No me quieren ni en el infierno

En el sueño me veía caer al fondo de las aguas de un pozo oscuro. Era imposible ver bien, pero podía sentir al fondo el bulto de cuerpos muertos y algunas cosas peores.

Me ahogaba al intentar alcanzar la superficie, que estaba más lejos de lo que había pensado.

Fue cuando desperté. Todo daba vueltas alrededor de mí. Cuando el mundo se quedó quieto, vi que estaba en un sanatorio.

Un poco después reconocí el lugar, un hospital militar al sur de Coahuila. Había estado ahí un par de veces con el general Díaz Barriga.

Era el único ocupante del pabellón. Una enfermera malencarada me cambiaba el suero cada seis horas. Al segundo día me llevó una bazofia servida en charola. Gastronomía militar.

La mujer no contestaba mis preguntas, se comunicaba a través de gruñidos, aunque pude entender que llevaba dos meses hospitalizado.

Tres días después apareció un oficial con cara de piel roja. Avanzó hasta mi cama como si le diera asco verme.

—¿Es usted Alberto Ramírez Montelongo?

—Por el momento.

—Soy el capitán Anatolio Pérez. La libró usted de milagro. ¿Usted cree en dios?

—A veces.

—Yo no, pero sigo sin explicarme qué pasó con usted. Una bala le perforó parte del pulmón. Si hubiera llegado al quirófano dos minutos después, ya lo hubiéramos cafeteado.

Lo observé, inexpresivo.

—Estuvo usted dos minutos muerto. No sé qué lo salvó.

—A lo mejor no me quieren ni en el infierno.

—A lo mejor.

Sacó una cajetilla de Delicados con filtro, encendió uno para lanzarme el humo a la cara.

Al respirarlo, me ardió como fuego.

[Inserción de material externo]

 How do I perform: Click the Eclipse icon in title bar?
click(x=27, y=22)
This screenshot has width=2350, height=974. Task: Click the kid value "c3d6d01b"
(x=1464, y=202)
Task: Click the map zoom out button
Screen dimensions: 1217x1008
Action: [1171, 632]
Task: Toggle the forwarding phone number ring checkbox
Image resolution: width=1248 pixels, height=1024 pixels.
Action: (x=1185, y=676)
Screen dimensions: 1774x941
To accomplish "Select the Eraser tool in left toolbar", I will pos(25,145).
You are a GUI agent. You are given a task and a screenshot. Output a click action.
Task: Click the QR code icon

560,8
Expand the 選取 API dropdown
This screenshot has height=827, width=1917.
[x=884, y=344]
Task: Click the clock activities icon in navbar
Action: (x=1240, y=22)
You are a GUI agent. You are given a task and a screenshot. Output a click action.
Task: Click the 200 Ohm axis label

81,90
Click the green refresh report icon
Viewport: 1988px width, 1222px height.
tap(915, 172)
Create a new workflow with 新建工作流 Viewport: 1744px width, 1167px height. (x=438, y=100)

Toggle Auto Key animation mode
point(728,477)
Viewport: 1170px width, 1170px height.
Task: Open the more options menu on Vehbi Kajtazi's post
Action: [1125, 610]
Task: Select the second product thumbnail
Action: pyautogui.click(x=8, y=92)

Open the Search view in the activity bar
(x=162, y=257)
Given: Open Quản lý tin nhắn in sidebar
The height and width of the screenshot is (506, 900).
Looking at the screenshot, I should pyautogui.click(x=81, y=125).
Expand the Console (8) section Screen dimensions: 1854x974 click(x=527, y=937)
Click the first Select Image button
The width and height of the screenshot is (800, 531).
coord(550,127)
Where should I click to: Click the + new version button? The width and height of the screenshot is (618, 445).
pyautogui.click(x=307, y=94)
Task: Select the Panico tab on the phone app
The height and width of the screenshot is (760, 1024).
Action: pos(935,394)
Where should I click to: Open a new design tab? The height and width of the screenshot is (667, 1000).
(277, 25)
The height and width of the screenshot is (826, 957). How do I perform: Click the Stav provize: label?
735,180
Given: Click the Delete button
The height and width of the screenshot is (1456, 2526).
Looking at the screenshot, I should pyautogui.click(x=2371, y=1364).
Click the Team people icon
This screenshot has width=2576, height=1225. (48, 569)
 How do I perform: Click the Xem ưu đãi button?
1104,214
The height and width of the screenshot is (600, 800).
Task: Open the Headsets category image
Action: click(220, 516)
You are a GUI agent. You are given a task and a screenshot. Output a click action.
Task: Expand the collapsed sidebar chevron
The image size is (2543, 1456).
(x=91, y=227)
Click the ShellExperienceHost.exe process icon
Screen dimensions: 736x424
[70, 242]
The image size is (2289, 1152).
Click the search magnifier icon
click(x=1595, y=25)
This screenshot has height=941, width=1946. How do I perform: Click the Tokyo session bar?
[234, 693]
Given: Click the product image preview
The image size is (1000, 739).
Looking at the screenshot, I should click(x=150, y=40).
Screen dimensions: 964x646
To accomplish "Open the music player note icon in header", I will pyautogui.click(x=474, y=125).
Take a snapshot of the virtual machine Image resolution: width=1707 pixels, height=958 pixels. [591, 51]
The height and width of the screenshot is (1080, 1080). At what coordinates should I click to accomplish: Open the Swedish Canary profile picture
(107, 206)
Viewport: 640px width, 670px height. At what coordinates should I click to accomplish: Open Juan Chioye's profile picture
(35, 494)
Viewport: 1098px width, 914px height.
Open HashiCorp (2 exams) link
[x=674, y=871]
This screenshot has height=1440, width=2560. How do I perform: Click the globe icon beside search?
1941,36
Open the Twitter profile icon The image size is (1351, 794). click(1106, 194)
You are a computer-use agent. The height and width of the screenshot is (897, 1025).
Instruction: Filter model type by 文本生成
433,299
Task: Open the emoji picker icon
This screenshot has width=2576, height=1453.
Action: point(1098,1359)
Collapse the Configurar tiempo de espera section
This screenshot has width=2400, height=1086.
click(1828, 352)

Sentí que se me saldría el estómago por el ataque de tos.

Cuando terminaron los espasmos, volvió a hablar:

—Como ve, su capacidad pulmonar quedó muy reducida. Dé gracias a su entrenamiento militar, gracias a él pudo sobrevivir sin el trozo de pulmón que le arrancamos. Desde ahora, no más agitaciones, no más sofocos ni cigarro. O caerá muerto con un infarto respiratorio.

Me observó con sorna, midiendo el efecto de la noticia.

—Tiene usted amigos poderosos. Por lo menos uno, en el más allá. Si lo trajimos aquí fue por el número de serie grabado en su pistola. Un arma preciosa, por cierto.

Recordé lo que dijo el general al regalármela. Lo del registro en la Defensa y la inmunidad legal al portador. No sabía que incluía seguro médico.

—Creo que le debe una al general. Ya se la pagará cuando se lo encuentre en el otro lado. Yo, por lo pronto, le voy cobrando un adelanto.

—¿Qué quiere decir?

—Me quedo con su arma. No podemos permitir que esos números especiales anden por ahí. Un vicio de tiempos de Echeverría. La suya es la última, no quedan más.

Por primera vez, sonrió.

—Todo parece indicar que ya se puede ir. Lo daremos de alta en un par de días, después no quiero volver a saber nada de usted, o le vacío el cargador de su Government.